両会場でははじめに仲野議員が「北海道は漁業を始めとする一次産業で成り立っている地域。食の安全保障の面からも今まで以上に盛り立てていかなければいけない。燃油高騰に対する民主党と政府の両対策について、忌憚のない意見をお伺いしたい」と挨拶。
続いて筒井ネクスト農水相が、「民主党の燃油高騰に対する緊急対策と恒久対策」、「民主党の農山漁村6次産業化ビジョン」について触れ、漁業も加えた新しい戸別所得補償のあり方、食品の原料原産地表示の義務化などについて説明。また、一次産業を、二次産業・三次産業等の他産業と同様の生産性の追求や規制緩和を進める自民・公明の対策を批判した。さらに「漁業をはじめとする一次産業をおろそかにしてきた全てのしわ寄せによって、ひずみが出てきている。民主党は一次産業を守るために、6次産業化ビジョンを法案化して提出する」と述べた。
漁業協同組合関係者からは現在の政府の対策について、「一斉休漁や全国大会の努力を重ねて、政府から燃油への支援を勝ち取ったと思っているが、支援の内容は予算額も少なく効果が見込まれない」、「事務手続きが煩雑すぎて、夜を徹して対応しても間に合わない」、「要件の基準が高く、実際に補助をうけられる漁民がいるのかわからない」、「備蓄してある燃油の放出はないのか」等の不安や不満が噴出。「民主党の1000億円規模の緊急対策に少しでも近づくように、もっとがんばって欲しい」との要望が出された。
一方、民主党の6次産業化ビジョンについては、「漁業への所得補償は賛成できる。安定した収入が得られるとなれば後継者も育つようになる」、「地元の名産でもある昆布漁の発展のためにも、輸入品と差別化できる原産地表示の義務化は早急に進めて欲しい」と、期待の声も出された。また、「漁業収入が年々減少している。浜値の付け方を見直してほしい」、「零細漁家も努力を続けている。大手企業の参入を容易にしないでほしい」、「資源の枯渇が深刻化している」、「高齢化、後継者不足で困っている」等、漁業全般に対する意見も寄せられた。
これらの意見に対し、仲野議員は、「燃油高騰に対する政府の対策には現場の声が全
く反映されていないことがわかる。
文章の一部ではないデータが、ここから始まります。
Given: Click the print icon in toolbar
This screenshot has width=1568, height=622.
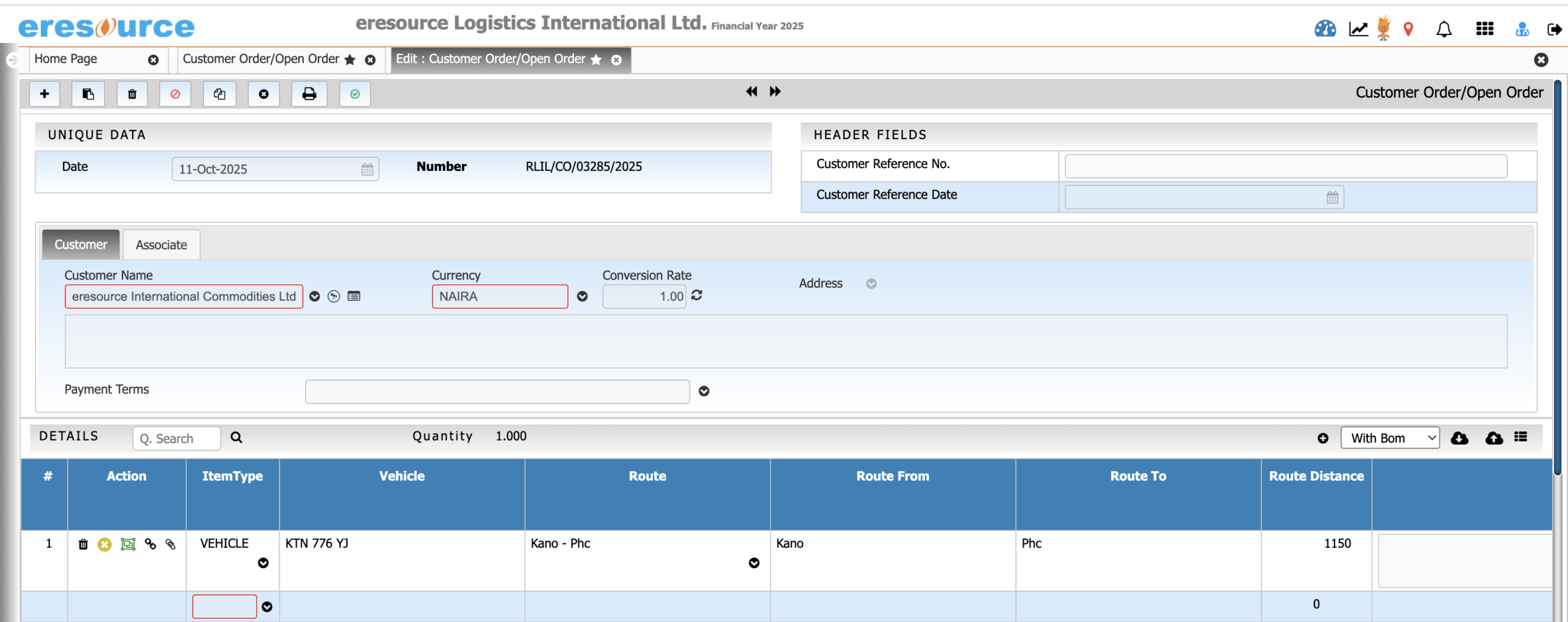Looking at the screenshot, I should [x=309, y=94].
対策を打ち出したと声高に言うが、条件が厳しく、行き渡らない支援なら、ないものと同じ。安心して漁業ができるようなものになるように引き続き政府に働きかけていく」と力強く述べた。
筒井NC大臣は、「民主党は国家としての一次産業の位置づけを確立すべきだと考えている。根室、釧路は昆布漁が盛んだが、安心、安全な国内産昆布を安定的に届けるという食の安全保障を担っていることや、昆布が森林以上にCO2を吸収し、地球温暖化対策にもなるというような多面的機能を持っていること、これらを守っているのは漁業者だということを国民に周知していきたい。その上で、その対価として所得補償があることを理解してもらいたいと思っている。民主党は漁業者に誇りを持って漁業を続けてもらえるような政策を引き続き考えて行きたい」と決意を述べた。